To some, that shows that a liberal politics oriented to personal autonomy is wrong or shallow. Many philosophers back in the 1980s were tempted by that conclusion. Important features of our lives that orient us in the world and affect the way others respond to us are not chosen, created, or made-up; they are part of the context for any other choices we make. People do not– cannot– choose to be indigenous, or biologically related to the parents who raised them, or gay. That correct conclusion prompted a lot of loose talk about the importance of ‘community’ and ‘authenticity’. (And we are are starting to hear that all over again, with complaints about rootless ‘citizens of nowhere’.)
The talk was loose because, even in the face of obdurate facts about ourselves, choices do remain. For one thing, we can and often must choose what to do about those facts. We can acknowledge them or deny them; we can celebrate them or regret them; we can make them a more or less central part of our identity. So already there is a role for autonomy. And it is an important role. What we do about, or with, the people we find ourselves to be is often of enormous importance to our life prospects. Even in 2018, and even in ‘liberal’ western countries, the decision whether to come out of the closet can be dangerous for young people–and so can the decision to remain there.

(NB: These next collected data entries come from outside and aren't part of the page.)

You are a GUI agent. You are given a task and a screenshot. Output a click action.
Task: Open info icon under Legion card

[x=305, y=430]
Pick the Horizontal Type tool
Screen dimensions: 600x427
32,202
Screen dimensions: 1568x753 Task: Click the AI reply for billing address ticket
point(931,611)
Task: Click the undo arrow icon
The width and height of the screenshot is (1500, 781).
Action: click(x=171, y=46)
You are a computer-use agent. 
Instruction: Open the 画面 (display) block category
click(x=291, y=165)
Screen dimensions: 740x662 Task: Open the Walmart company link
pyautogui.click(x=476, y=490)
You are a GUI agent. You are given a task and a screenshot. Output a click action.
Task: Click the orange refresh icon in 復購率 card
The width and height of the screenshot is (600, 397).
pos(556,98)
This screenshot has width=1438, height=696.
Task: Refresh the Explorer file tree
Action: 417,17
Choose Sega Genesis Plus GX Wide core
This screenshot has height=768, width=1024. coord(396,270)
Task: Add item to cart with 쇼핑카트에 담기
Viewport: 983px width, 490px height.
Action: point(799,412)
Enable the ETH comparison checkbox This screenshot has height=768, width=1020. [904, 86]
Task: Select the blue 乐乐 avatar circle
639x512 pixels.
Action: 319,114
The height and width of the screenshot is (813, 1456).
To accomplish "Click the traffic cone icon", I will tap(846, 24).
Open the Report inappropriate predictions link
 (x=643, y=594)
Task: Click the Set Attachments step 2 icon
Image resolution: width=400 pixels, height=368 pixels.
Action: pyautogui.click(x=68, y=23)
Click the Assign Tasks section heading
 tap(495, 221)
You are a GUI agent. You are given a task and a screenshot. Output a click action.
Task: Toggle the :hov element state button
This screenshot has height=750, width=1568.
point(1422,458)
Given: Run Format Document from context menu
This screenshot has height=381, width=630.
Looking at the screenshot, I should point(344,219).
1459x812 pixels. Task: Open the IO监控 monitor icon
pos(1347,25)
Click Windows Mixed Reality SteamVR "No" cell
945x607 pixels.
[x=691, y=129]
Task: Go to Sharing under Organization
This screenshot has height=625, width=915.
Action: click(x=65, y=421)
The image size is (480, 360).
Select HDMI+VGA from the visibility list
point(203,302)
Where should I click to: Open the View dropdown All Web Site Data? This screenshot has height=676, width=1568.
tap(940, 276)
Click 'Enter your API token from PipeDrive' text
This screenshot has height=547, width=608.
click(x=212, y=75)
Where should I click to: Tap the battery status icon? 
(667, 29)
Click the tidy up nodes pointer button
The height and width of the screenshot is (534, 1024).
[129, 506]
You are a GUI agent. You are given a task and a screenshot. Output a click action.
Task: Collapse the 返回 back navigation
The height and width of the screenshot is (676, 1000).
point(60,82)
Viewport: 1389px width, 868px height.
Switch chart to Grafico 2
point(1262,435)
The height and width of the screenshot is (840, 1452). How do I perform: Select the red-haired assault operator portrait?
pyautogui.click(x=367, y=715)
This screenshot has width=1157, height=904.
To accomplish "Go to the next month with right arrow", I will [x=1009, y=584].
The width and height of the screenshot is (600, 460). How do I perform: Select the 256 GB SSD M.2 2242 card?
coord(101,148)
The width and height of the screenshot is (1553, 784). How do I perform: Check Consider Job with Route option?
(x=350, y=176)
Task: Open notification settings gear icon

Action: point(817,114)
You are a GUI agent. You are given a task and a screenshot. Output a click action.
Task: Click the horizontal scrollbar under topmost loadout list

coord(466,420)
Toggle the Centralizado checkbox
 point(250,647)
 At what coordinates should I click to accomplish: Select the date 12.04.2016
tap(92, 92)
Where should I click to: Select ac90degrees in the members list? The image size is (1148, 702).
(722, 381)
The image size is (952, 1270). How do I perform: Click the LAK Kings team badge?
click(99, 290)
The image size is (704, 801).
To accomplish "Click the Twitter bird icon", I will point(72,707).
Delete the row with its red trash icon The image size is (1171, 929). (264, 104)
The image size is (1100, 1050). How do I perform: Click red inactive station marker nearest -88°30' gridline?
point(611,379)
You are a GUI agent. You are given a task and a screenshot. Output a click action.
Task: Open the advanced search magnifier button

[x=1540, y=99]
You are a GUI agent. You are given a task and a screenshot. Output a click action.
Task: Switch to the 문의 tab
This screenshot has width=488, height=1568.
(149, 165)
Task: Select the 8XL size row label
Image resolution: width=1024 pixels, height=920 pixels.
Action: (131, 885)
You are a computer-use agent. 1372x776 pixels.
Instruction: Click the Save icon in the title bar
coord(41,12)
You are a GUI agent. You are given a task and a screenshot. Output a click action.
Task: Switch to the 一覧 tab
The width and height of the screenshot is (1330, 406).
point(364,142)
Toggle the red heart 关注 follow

But that reveals a second aspect to autonomy and the rights that secure it. It makes no sense to think about people ‘choosing’ to be indigenous, or biologically related, or gay (or black, or disabled…) but it is certainly both intelligible and important for people to want the freedom to discover whether they are any of these things. That can matter for exogenous reasons: for instance, knowing your genetic inheritance may be important to knowing your risks of a certain illness. More often, it is important for endogenous, psychological reasons. Most of us do not wish to ‘live a lie’. Sequoya Yiaueki had no desire to live ‘as if’ he were Native American once he found out that he was not. Of course, not everything need or should change in the face of a momentous discovery, but to simply go on as before is often impossible. This shows that we have, over a certain range, a powerful interest in knowing who we really are. And that puts a different gloss on many of the familiar liberal freedoms–freedom of speech, thought, inquiry, association etc.– they serve self-discovery as much as self-creation.
It is a matter of philosophical and political controversy whether a man can ‘choose’ to be or become a woman. (No one denies that men can choose to live as if they are women; and no liberal will deny their right to do so.) But even for the skeptics, it should not be a matter of controversy that the freedom to find out whether one is a man or a woman (or a male or a female or neither) is of independent value. As we blunder through these complex debates, I notice that many who are hostile to transgender people are also hostile to anyone having the freedom to explore or test their gender identity. Another example. In Russia, in Ukraine, and among decadent religions in the US and UK, there is not only overt hostility to gay people, but also hostility to the freedoms of expression and association that help young people find our whether they are gay. (Here, that hostility expresses itself in arguments about sex education or pornography–both of which can lead children to discoveries about themselves that their parents would rather not be made.)
Personal autonomy is valuable for many reasons: some of them do bear, in the way Mill stressed, on our capacity for and success at self-creation; but others bear even on those aspects of ourselves that lie beyond choice. So we are not going to understand the importance of autonomy if we reduce it to debates about whether, or how far, some aspect of our identity is a matter of one’s own say-so. Freedom is more valuable than that.